→ **Prompt**
The answer is every line in the data below that contains the word "computer".

→ **Pixel coordinate grounding data**
* * * * * * *
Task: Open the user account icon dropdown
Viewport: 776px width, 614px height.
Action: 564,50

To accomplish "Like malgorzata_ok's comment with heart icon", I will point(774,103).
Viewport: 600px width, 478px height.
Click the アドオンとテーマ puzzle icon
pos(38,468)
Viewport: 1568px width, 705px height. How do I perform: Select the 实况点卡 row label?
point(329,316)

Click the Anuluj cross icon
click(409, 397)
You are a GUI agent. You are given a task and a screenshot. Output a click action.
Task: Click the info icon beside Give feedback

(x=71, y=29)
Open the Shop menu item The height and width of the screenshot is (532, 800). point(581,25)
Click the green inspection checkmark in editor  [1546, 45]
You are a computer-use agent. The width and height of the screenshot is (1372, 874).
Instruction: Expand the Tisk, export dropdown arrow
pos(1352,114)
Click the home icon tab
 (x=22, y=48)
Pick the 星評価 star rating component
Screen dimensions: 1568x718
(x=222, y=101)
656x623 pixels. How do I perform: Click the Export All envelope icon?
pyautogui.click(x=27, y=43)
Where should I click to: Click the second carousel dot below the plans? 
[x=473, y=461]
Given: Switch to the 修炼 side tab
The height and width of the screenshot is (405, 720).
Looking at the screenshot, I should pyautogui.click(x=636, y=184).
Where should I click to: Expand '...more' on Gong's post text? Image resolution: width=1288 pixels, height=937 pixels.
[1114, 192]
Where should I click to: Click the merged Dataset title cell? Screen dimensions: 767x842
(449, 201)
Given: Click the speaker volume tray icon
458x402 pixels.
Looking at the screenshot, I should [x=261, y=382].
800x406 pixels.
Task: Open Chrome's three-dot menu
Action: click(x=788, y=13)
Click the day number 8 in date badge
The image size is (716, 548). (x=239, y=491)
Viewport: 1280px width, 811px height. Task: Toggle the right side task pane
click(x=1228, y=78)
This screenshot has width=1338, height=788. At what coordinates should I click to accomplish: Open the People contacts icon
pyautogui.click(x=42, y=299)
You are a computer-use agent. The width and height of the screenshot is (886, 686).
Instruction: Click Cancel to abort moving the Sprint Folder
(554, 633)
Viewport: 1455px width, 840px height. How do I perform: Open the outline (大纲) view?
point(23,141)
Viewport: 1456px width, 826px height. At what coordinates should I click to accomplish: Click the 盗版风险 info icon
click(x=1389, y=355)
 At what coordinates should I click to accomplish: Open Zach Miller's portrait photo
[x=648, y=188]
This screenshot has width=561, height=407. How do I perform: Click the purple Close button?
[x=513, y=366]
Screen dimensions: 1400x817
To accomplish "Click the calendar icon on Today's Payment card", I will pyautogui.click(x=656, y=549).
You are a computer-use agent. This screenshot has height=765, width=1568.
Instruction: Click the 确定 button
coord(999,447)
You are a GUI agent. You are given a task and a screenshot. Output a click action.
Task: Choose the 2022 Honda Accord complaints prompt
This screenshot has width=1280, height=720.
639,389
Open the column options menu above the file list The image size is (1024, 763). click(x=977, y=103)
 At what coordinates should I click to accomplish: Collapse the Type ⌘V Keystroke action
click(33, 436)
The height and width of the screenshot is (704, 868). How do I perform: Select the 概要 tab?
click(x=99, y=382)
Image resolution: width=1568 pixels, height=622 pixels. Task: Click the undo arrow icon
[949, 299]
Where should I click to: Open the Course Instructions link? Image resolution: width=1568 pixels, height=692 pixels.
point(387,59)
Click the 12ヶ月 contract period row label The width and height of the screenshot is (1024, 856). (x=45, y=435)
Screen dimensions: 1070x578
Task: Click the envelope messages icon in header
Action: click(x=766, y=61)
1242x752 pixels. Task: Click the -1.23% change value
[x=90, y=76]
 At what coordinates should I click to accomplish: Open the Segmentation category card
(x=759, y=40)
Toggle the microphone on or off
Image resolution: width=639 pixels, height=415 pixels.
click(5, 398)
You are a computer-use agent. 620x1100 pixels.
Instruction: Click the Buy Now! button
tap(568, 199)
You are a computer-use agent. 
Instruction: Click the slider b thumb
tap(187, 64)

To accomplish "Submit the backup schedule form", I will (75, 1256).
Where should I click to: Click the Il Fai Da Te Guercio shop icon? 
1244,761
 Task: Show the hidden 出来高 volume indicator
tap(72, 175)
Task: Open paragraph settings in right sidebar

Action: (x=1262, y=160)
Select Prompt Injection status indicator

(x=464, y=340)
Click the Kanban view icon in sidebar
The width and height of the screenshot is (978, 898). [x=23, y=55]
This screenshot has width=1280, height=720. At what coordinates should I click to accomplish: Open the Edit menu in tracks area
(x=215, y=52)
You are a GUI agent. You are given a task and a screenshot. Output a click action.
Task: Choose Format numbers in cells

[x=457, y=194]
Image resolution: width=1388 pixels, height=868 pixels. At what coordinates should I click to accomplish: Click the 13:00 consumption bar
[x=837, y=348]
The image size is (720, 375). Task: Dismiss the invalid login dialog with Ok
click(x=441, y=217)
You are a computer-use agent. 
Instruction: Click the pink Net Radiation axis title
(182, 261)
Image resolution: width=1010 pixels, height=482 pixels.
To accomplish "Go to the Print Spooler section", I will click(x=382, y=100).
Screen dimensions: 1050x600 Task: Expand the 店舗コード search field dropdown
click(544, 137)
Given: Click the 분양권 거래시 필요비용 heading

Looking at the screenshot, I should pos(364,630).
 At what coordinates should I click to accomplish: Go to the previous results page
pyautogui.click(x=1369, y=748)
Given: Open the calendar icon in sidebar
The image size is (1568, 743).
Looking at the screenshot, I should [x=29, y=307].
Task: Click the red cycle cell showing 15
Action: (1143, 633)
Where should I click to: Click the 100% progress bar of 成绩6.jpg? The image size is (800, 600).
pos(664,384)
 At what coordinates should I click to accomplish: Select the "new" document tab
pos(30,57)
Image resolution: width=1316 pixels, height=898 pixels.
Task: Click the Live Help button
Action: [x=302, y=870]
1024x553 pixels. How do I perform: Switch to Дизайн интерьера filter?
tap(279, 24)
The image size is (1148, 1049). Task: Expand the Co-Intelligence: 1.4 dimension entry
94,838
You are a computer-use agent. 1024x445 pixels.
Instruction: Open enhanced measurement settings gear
* * * * * * *
→ **Finished exercise**
You are a computer-use agent. The width and height of the screenshot is (1372, 874).
You are a computer-use agent. The width and height of the screenshot is (886, 686).
You are a computer-use agent. This screenshot has height=765, width=1568.
You are a computer-use agent. 620x1100 pixels.
You are a computer-use agent. 
You are a computer-use agent. 
You are a computer-use agent. 1024x445 pixels.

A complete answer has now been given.